(Records from a data collection)
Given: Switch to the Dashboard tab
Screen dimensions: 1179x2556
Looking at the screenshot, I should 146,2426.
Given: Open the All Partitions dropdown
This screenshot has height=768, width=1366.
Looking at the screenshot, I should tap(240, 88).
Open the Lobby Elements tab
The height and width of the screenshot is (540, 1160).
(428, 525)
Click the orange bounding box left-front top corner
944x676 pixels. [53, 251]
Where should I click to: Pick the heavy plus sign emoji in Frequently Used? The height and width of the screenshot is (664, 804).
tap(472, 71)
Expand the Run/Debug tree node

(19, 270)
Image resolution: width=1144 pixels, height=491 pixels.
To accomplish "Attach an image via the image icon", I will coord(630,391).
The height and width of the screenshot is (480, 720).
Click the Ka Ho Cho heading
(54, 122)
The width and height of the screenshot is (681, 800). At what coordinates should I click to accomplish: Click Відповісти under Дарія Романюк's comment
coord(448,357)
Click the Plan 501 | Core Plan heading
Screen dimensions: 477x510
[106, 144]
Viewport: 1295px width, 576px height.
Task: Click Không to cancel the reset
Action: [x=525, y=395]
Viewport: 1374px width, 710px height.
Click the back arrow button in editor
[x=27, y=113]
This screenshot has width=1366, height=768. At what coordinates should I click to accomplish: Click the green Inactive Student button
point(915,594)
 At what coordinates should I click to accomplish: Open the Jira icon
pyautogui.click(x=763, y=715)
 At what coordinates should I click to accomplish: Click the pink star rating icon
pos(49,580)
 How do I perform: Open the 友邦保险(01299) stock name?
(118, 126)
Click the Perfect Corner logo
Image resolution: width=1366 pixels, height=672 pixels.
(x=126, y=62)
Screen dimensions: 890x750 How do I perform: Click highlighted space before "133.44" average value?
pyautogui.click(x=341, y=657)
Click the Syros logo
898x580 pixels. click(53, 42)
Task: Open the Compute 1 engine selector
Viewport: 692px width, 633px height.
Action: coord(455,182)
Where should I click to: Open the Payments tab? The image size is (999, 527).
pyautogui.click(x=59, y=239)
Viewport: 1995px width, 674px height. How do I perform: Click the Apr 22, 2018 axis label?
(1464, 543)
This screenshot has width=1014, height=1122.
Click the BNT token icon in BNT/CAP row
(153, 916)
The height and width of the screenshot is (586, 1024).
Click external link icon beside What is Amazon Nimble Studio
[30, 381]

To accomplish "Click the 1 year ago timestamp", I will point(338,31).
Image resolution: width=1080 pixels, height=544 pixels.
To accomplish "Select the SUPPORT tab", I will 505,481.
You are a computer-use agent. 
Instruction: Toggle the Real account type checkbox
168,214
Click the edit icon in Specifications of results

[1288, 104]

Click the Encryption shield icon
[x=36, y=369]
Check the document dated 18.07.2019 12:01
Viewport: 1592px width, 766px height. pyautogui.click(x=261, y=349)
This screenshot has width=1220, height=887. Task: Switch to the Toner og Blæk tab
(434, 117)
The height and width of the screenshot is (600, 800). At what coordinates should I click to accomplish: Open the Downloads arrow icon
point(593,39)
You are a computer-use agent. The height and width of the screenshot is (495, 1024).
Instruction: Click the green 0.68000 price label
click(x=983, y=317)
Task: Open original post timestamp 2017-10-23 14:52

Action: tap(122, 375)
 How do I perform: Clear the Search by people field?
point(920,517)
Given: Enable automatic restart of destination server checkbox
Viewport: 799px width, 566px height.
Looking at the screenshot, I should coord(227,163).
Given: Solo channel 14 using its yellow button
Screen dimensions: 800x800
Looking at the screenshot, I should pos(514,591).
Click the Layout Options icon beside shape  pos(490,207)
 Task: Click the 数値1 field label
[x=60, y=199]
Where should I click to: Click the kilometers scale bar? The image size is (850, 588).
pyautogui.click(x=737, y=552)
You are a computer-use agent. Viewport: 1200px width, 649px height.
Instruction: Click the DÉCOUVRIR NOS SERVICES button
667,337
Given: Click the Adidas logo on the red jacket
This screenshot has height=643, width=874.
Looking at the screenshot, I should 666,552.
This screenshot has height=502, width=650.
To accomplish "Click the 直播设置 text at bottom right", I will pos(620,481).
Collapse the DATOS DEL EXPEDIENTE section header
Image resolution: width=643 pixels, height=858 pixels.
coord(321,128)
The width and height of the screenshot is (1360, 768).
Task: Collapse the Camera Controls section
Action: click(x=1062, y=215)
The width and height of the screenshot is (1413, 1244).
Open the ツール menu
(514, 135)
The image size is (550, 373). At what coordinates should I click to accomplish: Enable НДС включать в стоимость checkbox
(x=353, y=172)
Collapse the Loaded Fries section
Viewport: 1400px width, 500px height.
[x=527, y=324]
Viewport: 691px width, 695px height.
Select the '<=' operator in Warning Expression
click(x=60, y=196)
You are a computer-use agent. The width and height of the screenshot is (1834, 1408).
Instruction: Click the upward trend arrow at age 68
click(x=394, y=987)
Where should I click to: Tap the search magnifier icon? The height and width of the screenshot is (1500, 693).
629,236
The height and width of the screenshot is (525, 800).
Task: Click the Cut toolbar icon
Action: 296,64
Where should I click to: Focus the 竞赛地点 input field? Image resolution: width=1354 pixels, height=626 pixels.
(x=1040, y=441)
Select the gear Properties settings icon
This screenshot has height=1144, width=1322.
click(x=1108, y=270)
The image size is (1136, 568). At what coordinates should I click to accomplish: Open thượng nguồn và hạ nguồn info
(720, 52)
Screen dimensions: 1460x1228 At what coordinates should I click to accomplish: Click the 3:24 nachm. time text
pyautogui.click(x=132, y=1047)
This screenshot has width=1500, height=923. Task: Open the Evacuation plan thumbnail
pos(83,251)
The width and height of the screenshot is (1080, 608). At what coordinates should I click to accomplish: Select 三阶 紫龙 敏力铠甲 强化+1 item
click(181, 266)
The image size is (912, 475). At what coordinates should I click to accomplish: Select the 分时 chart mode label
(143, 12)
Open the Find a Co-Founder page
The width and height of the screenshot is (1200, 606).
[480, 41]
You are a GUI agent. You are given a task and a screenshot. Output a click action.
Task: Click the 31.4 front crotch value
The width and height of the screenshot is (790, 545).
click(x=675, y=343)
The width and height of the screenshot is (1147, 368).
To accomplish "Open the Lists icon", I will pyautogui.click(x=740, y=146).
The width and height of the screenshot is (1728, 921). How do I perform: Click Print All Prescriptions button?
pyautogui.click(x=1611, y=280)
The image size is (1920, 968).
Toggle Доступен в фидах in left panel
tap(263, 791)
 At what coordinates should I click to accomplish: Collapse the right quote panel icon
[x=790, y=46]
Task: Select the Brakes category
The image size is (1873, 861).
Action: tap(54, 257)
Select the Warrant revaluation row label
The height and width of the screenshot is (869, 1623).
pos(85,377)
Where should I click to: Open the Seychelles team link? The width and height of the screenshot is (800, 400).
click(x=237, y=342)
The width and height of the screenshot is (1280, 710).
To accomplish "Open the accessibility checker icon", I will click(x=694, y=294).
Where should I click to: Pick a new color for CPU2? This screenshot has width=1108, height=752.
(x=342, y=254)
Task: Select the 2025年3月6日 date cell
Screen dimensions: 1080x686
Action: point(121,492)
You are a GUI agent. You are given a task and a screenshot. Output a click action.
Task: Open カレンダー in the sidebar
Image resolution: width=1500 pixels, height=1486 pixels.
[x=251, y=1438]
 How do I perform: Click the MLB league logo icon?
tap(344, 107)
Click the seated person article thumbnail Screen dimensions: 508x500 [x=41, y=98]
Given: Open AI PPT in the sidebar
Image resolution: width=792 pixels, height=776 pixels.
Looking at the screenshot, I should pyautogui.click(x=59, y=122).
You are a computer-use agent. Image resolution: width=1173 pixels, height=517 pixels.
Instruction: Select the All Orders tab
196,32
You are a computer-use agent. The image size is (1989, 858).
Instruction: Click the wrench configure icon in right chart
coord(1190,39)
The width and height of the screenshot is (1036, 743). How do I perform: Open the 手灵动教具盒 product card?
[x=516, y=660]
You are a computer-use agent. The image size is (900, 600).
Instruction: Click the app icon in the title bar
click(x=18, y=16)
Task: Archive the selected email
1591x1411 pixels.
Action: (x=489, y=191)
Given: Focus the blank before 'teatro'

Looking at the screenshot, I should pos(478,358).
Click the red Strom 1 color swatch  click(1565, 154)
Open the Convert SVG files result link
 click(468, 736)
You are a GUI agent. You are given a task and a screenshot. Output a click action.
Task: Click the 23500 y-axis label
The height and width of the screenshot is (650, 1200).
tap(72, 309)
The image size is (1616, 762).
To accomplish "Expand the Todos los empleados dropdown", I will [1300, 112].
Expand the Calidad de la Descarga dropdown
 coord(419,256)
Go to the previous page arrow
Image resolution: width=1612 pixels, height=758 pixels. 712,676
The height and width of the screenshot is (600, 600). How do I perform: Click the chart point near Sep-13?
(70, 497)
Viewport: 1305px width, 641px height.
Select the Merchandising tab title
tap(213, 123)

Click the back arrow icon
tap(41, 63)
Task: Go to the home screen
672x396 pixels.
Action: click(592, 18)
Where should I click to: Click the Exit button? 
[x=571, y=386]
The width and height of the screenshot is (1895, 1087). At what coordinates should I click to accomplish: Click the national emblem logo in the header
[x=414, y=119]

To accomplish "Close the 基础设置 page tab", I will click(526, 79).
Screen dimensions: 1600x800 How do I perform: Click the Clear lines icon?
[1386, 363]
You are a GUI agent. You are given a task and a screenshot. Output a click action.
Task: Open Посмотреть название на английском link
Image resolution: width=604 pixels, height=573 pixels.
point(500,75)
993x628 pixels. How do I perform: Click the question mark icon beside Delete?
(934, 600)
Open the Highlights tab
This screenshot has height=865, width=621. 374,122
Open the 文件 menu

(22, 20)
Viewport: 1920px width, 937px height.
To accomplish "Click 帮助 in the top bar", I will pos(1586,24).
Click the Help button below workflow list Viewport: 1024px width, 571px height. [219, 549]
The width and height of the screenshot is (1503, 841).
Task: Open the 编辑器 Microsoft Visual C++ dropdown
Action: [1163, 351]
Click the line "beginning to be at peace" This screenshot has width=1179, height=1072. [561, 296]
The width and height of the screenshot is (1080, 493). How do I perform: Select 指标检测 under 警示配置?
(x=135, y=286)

TASK
From the records above, return each line where "computer" occurs.

EXERCISE RESULT
You are a computer-use agent. 
You are a computer-use agent. The height and width of the screenshot is (495, 1024).
You are a computer-use agent. Viewport: 1200px width, 649px height.
You are a computer-use agent. The width and height of the screenshot is (1834, 1408).
You are a computer-use agent. Image resolution: width=1173 pixels, height=517 pixels.
You are a computer-use agent. The image size is (1989, 858).
You are a computer-use agent. The image size is (900, 600).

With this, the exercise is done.